Texte retenu.
------

Situation socio-politique / Geneviève Bro Grébé (ex-ministre, pro-Gbagbo) : « J'ai mal...»

  • 13/11/2018
  • Source : Linter
Geneviève Bro Grébé signe son retour sur la scène politique après plusieurs années de silence dû à la crise post-électorale. Dans cette interview, l'ex-présidente des femmes patriotes parle de son nouveau combat avec le Mouvement citoyen pour une nouvelle Côte d'Ivoire (Mcnci) dont l'objectif est de contribuer à la réconciliation entre les Ivoiriens. L'ancienne ministre des Sports aborde également des questions d'actualité telles que la réforme de la Cei, la mort d'Abou Drahamane Sangaré, la crise au Fpi, la gestion du pouvoir Ouattara…

Ancienne ministre des Sports et des Loisirs et ex-présidente des femmes patriotes de Côte d'Ivoire, vous avez décidé de lancer le Mouvement citoyen pour une nouvelle Côte d'Ivoire (Mcnci). A quoi répond cette initiative ?

------

Jeu de données.
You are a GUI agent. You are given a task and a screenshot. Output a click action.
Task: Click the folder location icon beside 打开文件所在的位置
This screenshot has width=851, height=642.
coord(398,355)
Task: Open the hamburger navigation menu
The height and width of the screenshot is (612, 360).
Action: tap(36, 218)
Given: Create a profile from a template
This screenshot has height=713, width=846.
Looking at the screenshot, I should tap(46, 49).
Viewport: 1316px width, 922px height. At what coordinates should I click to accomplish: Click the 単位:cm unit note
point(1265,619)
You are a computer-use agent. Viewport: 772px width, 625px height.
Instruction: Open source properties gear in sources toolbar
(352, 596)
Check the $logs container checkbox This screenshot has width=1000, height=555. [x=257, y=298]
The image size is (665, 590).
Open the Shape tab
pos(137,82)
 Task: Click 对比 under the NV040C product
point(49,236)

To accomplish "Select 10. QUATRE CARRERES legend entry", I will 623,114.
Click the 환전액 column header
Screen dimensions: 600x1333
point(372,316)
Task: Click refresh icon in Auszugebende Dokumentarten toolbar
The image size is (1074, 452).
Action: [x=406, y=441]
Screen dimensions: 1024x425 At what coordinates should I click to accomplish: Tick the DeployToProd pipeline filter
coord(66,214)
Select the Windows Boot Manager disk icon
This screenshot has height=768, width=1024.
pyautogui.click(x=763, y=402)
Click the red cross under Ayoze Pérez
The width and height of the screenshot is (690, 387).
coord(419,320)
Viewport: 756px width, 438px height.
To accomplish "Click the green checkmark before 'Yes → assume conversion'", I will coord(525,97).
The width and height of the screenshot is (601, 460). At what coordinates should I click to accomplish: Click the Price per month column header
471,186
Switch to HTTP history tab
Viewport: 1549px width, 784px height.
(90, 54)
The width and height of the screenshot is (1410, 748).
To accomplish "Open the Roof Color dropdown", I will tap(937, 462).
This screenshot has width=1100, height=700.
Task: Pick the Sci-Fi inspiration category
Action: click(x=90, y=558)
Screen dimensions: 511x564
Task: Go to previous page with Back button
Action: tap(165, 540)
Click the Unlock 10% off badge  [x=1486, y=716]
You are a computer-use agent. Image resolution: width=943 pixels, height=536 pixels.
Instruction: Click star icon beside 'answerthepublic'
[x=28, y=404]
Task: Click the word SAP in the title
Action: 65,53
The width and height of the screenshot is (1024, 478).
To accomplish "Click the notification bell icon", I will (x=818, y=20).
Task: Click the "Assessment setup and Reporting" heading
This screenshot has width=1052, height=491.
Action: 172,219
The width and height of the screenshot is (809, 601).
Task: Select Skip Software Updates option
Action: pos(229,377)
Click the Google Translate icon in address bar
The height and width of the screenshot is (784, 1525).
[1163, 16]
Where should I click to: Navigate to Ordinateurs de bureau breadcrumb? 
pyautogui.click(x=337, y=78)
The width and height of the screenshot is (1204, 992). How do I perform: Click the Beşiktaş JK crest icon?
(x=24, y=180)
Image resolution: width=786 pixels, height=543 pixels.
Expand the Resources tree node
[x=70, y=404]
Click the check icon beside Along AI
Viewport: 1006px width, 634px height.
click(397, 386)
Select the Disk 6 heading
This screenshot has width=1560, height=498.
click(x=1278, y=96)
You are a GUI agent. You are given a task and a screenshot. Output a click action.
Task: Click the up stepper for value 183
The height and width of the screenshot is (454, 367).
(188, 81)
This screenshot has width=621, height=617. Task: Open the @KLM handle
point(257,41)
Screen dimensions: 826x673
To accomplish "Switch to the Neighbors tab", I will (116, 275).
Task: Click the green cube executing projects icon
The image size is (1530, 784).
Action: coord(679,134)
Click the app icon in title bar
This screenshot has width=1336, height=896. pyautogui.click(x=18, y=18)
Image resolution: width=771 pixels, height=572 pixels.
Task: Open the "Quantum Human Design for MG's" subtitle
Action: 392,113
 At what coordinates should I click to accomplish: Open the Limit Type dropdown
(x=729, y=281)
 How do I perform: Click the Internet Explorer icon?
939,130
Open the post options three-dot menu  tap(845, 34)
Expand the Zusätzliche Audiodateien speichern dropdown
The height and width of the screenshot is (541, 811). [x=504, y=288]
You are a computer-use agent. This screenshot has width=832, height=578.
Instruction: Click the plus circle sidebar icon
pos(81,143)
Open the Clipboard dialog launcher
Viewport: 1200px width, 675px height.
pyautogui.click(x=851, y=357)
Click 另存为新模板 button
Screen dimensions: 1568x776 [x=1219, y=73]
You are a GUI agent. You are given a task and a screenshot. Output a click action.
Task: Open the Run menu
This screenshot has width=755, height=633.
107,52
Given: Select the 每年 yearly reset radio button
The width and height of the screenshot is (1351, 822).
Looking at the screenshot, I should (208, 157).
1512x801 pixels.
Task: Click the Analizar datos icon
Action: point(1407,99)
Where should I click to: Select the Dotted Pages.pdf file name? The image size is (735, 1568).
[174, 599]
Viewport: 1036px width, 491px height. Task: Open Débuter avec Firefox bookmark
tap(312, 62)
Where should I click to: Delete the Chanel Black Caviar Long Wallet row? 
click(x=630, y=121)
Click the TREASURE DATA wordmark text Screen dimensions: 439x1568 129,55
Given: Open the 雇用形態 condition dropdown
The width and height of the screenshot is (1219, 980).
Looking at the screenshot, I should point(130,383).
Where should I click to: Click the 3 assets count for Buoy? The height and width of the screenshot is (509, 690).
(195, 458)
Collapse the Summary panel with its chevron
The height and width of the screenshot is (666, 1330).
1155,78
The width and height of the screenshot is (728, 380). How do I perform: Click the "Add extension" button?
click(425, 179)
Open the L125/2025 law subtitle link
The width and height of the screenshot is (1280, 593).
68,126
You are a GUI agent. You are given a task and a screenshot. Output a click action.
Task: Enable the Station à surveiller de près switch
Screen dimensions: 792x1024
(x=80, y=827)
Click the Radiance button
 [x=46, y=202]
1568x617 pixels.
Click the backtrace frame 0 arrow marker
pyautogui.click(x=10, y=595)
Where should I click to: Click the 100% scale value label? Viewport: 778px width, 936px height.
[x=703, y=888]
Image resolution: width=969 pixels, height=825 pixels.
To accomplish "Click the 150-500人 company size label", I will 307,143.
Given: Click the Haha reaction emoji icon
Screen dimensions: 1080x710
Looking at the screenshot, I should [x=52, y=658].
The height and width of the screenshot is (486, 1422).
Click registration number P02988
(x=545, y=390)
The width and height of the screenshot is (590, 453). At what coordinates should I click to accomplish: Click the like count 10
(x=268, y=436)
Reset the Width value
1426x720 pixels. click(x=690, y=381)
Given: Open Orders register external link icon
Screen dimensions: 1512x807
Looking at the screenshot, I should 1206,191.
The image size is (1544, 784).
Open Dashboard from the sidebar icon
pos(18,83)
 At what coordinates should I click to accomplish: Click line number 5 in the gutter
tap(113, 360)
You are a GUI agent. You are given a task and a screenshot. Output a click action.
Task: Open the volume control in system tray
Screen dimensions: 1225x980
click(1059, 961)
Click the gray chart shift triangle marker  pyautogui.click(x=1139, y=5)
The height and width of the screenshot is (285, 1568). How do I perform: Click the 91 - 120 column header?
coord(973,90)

------

Questions à traiter.
[A] Pouvez-vous reproduire fidèlement, dans l'interview de Geneviève Bro Grébé, tout ce qui va de "Ancienne ministre des Sports et" jusqu'à "cette initiative ?"?
[B] Dans l'interview de Geneviève Bro Grébé, pouvez-vous condenser sous forme de liste le paragraphe commençant par « Geneviève Bro Grébé signe son retour », sans en perdre les faits principaux?

Réponses.
[A]
Ancienne ministre des Sports et des Loisirs et ex-présidente des femmes patriotes de Côte d'Ivoire, vous avez décidé de lancer le Mouvement citoyen pour une nouvelle Côte d'Ivoire (Mcnci). A quoi répond cette initiative ?

[B]
- Geneviève Bro Grébé revient sur la scène politique après plusieurs années de silence dû à la crise post-électorale.
- Ex-présidente des femmes patriotes et ancienne ministre des Sports, elle présente son nouveau combat avec le Mouvement citoyen pour une nouvelle Côte d'Ivoire (Mcnci).
- Ce mouvement vise à contribuer à la réconciliation entre les Ivoiriens.
- Elle aborde aussi la réforme de la Cei, la mort d'Abou Drahamane Sangaré, la crise au Fpi et la gestion du pouvoir Ouattara.